При упоминании о сестре Маргарет резко подняла голову и покачала головой:
– Эрин сменила номер. Я же тебе говорила.
– Знаю, но еще я знаю, что она уехала не так далеко. Я подумала, может, ты съездишь в кампус? Может, попытаешься найти ее? Твой отец… он говорит, что надо позволить Эрин решать самой. И я с ним согласна, но… она – моя дочь. Надо было попытаться найти ее раньше. Надо было поехать в кампус и заглядывать в каждый открытый класс, пока она не нашлась бы.
Сорока никогда не ездила в колледж Фэрвью, даже до того, как Эрин уехала, несмотря на то, что он был так близко, и несмотря на то, что автобус шел прямо от Дали до центра кампуса. Эрин всегда была слишком занята. Даже до того, как уехала, всегда был миллион причин, почему в эти выходные не получится, почему в этом месяце не может быть и речи.
Когда Эрин ушла, Сороке такая мысль и в голову не приходила. Так унизительно умолять ее вернуться.
А может, Маргарет знала: это ничего не изменит.
Эрин не вернется.
– Ничего страшного, – сказала Энн-Мэри после того, как Сорока не ответила. – Я просто решила проверить. Она – твоя сестра, я никогда бы не подумала…
Что она оставит меня здесь тонуть?
Именно это и хотела сказать Сорока, но не стала. Однако эти слова все равно произнес задыхающийся голосок, раздавшийся будто из-за ее плеча и со всех сторон одновременно. Маргарет быстро повернула голову, ожидая увидеть доктора Чо или кого-нибудь из медсестер, решивших пошутить, но там никого не было. Как в тот раз, возле бассейна.
– Милая? – спросила Энн-Мэри, крепче сжимая руку Сороки.
– Я не… Прости… ты что-нибудь слышала?
Губы Энн-Мэри сжались в тонкую недовольную линию. Она посмотрела мимо дочери на открытую дверь коридора:
– Один больной напротив меня так громко включает телевизор. Я уже несколько раз жаловалась.
От такого простого объяснения Сороку охватило облегчение, и она почувствовала, как расслабляется:
– Да, наверно, это телевизор. В общем, нет – я ничего не слышала от Эрин с тех пор, как она уехала. И связаться с ней никак не могу.
Энн-Мэри кивнула, как будто именно этого она и ожидала:
– Я позвоню в колледж. Они передадут ей сообщение.

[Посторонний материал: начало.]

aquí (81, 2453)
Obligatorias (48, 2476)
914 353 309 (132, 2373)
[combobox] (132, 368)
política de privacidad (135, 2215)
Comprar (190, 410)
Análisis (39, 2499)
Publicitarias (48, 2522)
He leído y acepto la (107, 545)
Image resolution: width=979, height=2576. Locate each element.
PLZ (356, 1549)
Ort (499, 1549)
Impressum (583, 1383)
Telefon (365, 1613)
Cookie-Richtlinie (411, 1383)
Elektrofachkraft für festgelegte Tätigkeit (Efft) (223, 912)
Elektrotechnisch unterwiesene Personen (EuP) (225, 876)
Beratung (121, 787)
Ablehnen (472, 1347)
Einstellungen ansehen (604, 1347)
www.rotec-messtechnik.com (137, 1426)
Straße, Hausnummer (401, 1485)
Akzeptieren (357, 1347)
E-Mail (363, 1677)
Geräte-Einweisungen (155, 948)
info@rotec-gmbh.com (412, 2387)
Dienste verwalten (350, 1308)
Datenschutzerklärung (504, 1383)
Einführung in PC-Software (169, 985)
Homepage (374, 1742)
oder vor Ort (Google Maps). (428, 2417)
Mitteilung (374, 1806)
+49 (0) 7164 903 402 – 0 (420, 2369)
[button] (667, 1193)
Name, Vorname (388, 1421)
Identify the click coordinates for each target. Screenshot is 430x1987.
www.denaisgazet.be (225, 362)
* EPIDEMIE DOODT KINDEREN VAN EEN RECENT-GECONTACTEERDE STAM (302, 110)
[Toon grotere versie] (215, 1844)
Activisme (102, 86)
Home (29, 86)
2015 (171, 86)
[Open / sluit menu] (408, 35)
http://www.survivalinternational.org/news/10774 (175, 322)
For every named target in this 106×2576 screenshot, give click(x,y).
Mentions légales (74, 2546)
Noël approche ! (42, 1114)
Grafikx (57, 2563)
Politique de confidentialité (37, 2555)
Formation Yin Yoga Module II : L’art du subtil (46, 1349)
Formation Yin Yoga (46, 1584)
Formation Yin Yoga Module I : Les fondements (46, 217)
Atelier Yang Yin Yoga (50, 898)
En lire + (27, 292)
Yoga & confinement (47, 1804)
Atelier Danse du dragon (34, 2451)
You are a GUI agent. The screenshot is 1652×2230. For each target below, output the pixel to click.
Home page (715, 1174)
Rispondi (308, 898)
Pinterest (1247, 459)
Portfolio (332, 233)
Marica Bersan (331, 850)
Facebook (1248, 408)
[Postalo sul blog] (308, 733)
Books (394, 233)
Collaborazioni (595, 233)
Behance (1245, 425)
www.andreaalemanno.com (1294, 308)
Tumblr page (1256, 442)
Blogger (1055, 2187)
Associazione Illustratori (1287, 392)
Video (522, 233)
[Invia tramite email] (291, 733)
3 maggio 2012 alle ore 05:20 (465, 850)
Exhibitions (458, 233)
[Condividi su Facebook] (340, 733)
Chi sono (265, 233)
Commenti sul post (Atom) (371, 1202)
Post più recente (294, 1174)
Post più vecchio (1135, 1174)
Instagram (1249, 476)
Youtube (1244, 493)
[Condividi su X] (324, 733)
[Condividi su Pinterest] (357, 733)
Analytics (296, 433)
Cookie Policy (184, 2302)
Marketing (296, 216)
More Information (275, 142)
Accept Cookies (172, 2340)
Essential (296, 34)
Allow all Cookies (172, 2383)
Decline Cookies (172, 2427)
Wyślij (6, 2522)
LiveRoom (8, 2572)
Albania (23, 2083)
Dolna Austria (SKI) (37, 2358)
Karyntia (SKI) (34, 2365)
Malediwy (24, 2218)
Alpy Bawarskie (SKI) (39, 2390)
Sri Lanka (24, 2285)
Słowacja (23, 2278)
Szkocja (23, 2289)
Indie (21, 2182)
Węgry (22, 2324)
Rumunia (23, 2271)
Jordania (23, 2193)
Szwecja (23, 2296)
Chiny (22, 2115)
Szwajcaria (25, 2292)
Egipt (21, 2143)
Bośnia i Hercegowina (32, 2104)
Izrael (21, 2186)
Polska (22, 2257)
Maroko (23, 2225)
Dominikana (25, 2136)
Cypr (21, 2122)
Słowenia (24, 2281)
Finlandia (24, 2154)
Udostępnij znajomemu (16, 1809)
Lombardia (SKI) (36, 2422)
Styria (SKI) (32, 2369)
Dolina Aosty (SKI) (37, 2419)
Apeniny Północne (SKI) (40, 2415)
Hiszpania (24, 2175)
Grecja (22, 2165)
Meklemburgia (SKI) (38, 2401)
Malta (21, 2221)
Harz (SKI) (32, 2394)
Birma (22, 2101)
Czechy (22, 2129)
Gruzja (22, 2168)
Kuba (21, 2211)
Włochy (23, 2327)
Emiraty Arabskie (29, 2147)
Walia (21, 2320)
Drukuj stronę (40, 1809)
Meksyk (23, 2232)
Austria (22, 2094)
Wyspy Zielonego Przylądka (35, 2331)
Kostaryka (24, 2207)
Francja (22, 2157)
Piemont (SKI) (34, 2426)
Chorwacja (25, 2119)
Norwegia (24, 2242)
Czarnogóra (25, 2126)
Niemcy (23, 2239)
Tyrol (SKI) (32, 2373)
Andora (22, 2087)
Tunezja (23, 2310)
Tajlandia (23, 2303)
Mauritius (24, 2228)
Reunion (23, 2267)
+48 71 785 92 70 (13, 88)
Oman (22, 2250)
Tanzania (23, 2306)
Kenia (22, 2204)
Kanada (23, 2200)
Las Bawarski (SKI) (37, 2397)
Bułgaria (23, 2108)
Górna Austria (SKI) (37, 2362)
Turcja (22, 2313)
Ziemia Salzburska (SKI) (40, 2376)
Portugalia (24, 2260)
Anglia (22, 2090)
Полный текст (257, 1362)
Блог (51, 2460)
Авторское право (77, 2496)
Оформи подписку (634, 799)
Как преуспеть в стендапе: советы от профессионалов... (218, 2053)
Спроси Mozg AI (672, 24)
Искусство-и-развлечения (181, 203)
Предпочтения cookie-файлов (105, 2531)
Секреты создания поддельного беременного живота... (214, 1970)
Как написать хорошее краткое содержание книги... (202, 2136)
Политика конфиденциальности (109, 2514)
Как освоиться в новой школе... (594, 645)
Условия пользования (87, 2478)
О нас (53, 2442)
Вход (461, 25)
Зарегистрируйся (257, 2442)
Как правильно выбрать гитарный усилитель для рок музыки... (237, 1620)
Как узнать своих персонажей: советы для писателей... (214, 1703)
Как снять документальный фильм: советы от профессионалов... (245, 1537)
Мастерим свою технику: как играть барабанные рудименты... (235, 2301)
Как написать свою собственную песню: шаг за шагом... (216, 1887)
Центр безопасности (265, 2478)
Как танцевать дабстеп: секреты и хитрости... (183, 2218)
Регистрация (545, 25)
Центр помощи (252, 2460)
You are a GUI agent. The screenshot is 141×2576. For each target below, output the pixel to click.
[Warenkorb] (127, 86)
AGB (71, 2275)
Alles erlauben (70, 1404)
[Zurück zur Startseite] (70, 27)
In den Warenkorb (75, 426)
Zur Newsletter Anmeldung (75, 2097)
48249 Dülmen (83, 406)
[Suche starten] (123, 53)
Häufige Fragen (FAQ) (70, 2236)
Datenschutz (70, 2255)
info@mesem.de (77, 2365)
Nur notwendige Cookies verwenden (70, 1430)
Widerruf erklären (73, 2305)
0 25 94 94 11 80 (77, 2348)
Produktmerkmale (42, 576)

Я ведь ее мать.
Но пока Сорока сидела на больничной койке матери, она невольно задумалась, что, по мнению Энн-Мэри, должно быть ей позволено только потому, что она – чья-то мать. Отбор яйцеклетки и спермы, души, сердца и мозга был настолько случайным, что оставалось загадкой, почему Сорока не родилась в семье, живущей на сыром побережье Шотландии, и не проводит сейчас дни за рисованием овец, чтобы семья знала, как отличать своих мохнатиков от чужих. Это непостижимая, необъяснимая воля судьбы, которая привела ее сюда, в Далекий, и сделала дочерью Энн-Мэри и Габриэля Льюис, младшей сестрой Эрин Рэйчел, племянницей женщины, которая шестнадцать лет спустя все испортила, забравшись в постель к мужу собственной сестры.
Заявление Энн-Мэри «Я ведь ее мать» ничего не значило в великом замысле, ведь великий замысел говорил о том, что люди – это невозможное сочетание миллиарда разных случайностей, сложившихся в верном порядке, которые привели к заселению планеты, к эволюции людского (мужского и женского) рода, к последним родовым потугам и воплю Маргарет Люси Льюис, когда ее первый раз положили в красные, потные руки ее матери, которой могла оказаться Энн‐Мэри или любая другая женщина из сотен миллионов на очень большой планете Земля.
– Сорока… ты ведь знаешь, как мне стыдно, правда? Я стану намного лучше. Обращусь за помощью. Я наконец-то обращусь!
Сорока это уже слышала. Дочь или сестра, или брат, или муж, или мама, или папа, или двоюродный брат, или друг каждого алкоголика в мире слышал это раньше.
И каждый раз, когда слышал… он верил.
Чтобы избежать очередного визита своего будущего бывшего отца (она знала, что разводы так не работают, но предпочитала думать именно это, учитывая все обстоятельства), Сорока пообещала Энн‐Мэри, что Клэр снова будет ночевать у нее.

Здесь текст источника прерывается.